Eph. 4:3a “Endeavoring. . .”

“Endeavoring” denotes exertion, diligent striving, sparing no effort. Never say the Christian life is easy to live. Living it in general, and loving one another in particular, is hard work. “Endeavoring” is a present participle, denoting continuous action. This duty requires never-ending vigilance.
Believers may underestimate the importance of unity within a church, but Satan does not. He never stops endeavoring to divide us. He always sows seeds of discord among believers, trying to stir up strife in the church.
Satan knows church trouble devastates our joy. Life’s worst trouble is family trouble. Nothing mangles our inner essence worse than strife with our own flesh and blood. Second on the list of troubles, and not far behind the first, is church trouble. When discord strikes a church, its members can be neither happy nor healthy. Conflict kills all joy. Our church rolls are filled with names of inactive members utterly ravaged by church trouble. When talking to these hurting saints, we get the feeling someone threw a grenade into their spiritual world and blew it to smithereens.
Satan knows church trouble devastates our evangelism. Jesus prayed, “That they all may be one; as thou, Father, art in me, and I in thee, that they also may be one in us: that the world may believe that thou hast sent me” (JN 17:21). Satan heard these words when they were originally prayed and took them to heart.
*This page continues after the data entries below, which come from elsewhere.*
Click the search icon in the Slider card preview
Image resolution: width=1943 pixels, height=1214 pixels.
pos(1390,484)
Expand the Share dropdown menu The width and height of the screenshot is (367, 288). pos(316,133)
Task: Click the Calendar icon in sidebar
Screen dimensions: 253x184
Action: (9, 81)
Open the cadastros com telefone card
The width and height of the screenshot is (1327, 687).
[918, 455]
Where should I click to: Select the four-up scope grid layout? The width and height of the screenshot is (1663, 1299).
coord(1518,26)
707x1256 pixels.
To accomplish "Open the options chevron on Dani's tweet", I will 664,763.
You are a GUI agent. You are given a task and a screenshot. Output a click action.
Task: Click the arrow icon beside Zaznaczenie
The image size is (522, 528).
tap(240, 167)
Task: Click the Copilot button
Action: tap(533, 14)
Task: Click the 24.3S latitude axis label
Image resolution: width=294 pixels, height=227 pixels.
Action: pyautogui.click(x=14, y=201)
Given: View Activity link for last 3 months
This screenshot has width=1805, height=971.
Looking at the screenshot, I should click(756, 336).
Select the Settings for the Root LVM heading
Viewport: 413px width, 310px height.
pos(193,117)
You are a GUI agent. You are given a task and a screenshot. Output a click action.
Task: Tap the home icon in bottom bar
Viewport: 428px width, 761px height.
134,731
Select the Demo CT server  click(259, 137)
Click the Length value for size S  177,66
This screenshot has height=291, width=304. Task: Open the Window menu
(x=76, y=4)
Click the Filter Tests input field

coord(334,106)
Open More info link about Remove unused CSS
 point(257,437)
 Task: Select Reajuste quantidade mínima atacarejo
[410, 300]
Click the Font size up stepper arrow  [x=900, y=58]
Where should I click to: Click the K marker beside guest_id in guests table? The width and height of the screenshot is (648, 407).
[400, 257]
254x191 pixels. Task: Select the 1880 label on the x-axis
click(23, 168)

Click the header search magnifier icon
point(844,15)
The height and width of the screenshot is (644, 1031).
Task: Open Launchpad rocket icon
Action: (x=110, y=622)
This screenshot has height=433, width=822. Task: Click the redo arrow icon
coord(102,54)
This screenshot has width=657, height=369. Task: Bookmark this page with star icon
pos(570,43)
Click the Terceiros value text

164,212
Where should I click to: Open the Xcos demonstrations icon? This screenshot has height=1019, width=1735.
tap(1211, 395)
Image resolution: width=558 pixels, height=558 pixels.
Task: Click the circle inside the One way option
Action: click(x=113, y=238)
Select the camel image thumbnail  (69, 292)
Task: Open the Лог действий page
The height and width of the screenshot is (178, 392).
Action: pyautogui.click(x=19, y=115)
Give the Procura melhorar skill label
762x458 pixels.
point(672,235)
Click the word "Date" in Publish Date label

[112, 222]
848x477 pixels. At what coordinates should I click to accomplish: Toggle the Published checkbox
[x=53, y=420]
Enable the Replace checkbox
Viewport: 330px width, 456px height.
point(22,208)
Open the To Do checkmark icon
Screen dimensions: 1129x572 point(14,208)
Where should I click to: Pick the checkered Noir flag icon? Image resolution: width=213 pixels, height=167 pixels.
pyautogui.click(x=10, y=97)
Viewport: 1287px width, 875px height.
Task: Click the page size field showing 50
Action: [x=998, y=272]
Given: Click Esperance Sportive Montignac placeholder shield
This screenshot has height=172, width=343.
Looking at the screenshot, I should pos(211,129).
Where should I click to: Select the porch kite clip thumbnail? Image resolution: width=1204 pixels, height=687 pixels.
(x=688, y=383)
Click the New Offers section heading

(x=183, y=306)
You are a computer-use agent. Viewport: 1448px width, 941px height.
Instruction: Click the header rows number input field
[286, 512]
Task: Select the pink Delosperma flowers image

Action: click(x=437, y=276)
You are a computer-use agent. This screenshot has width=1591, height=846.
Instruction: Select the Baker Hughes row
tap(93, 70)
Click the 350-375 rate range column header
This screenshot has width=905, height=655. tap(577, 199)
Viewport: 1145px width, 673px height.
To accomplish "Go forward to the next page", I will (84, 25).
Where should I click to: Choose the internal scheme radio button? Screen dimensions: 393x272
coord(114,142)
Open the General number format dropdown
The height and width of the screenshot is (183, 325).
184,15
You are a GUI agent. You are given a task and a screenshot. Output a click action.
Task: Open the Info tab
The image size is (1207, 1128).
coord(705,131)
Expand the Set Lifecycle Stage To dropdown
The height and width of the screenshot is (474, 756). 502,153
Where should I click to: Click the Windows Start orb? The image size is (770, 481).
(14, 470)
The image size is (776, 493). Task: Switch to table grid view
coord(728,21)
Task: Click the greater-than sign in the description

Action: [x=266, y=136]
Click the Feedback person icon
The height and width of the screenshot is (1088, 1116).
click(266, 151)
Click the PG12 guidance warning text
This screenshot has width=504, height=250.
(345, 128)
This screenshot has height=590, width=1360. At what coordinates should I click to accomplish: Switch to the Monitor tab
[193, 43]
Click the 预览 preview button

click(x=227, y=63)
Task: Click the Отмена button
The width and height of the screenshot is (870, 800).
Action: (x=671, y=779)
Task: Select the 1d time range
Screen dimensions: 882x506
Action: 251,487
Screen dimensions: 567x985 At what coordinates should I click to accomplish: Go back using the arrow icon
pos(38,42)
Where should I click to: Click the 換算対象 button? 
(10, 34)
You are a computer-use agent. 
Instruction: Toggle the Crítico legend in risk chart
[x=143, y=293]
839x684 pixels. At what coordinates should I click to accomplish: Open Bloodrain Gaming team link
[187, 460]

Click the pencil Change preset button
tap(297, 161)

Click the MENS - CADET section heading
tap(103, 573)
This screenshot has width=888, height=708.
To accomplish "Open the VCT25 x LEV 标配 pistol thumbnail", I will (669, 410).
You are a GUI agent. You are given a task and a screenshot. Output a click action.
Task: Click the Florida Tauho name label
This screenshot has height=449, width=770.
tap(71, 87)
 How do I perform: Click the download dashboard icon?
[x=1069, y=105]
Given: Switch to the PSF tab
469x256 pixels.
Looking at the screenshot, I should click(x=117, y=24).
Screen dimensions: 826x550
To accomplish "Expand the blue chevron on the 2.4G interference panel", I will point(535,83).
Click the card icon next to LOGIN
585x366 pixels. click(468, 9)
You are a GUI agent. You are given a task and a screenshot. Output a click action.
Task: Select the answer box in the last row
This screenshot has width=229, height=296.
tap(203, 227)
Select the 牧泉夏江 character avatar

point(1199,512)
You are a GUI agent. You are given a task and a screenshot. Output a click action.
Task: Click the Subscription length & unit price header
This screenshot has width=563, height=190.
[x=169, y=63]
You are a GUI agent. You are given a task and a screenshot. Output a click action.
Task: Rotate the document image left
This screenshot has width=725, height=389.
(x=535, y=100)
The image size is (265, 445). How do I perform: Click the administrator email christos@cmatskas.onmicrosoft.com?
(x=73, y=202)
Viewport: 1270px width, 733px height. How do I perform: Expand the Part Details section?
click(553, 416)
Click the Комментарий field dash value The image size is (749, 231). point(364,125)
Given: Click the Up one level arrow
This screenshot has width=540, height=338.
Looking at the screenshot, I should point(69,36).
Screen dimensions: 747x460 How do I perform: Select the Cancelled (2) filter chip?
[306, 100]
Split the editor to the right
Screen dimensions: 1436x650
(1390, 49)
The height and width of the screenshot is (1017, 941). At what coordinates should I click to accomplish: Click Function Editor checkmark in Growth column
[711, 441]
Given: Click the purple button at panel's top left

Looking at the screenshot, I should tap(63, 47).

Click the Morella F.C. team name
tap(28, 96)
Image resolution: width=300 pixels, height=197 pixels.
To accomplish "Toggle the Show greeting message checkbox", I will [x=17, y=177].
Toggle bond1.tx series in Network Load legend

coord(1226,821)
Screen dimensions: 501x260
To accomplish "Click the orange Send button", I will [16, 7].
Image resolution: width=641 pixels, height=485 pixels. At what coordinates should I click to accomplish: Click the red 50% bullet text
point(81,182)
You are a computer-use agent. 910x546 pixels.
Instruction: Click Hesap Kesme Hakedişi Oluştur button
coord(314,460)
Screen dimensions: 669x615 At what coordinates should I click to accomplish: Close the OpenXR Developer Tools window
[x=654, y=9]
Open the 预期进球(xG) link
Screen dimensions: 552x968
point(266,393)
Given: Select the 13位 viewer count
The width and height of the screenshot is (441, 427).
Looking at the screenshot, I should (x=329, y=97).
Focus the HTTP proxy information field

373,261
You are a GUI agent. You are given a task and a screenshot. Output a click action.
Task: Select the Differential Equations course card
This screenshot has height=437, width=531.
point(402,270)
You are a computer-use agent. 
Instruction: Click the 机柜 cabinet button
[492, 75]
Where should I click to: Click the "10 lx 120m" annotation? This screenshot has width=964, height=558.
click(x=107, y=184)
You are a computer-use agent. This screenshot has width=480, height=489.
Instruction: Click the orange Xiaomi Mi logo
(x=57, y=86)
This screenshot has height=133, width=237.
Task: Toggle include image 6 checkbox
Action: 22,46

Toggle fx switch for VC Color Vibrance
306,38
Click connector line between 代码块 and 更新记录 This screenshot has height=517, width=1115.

He knows oneness in the church is a powerful tool for evangelism. I fear believers often forget how important our oneness is in our efforts to win the lost. To an impersonal society we can offer personal attention. To a high tech world the church can provide high touch.
Lost people yearn for the warmth and acceptance which exists in a loving church. The world is always seeking the unity believers in a harmonious fellowship have found. Laws, conferences, treaties, the United Nations–these are all efforts at creating oneness, but they all ultimately fail. Essentially every major treaty in history has been broken. A supernatural oneness, the unity churches have an opportunity to express, is probably a church’s most powerful testimony, for it is a stark contrast to the disunity usually found in the world. Thus, Satan ever tries to destroy our harmony.
Satan is not the only nemesis we face in our “endeavoring.” We have to work hard at concord because the unity we seek has to be preserved in the context of diversity. A church is a hodgepodge, consisting of different types of people, having various attitudes and mind-sets. Difference is our hallmark, for Christianity extends its invitation to all categories of people.
Very few organizations give a blanket welcome and say, “All come.” Social and civic organizations often target adults only, and make no provision for the young. Schools focus on children only, no provision is made for parents and preschoolers. Most groups seek only to deal with people of common interests, desires, or ages. The Church, though, is to say, “All come.” Newborns are provided for, preschoolers are taught, children are important, teens are wanted, adults will not be neglected. Rich and poor, employer and employee, male and female, Jew and Gentile–“All come.”
The Holy Spirit takes people who are vastly different and enables them to live together in satisfaction. This oneness in the midst of profound diversity brings great glory to God, and attracts the world’s attention.
To promote joy and evangelism, let us be “endeavoring.” Let us share a singleness of purpose and focus in this matter, and give determined effort and exertion to promoting concord within our church. To this goal we should be wholly dedicated with a holy zeal.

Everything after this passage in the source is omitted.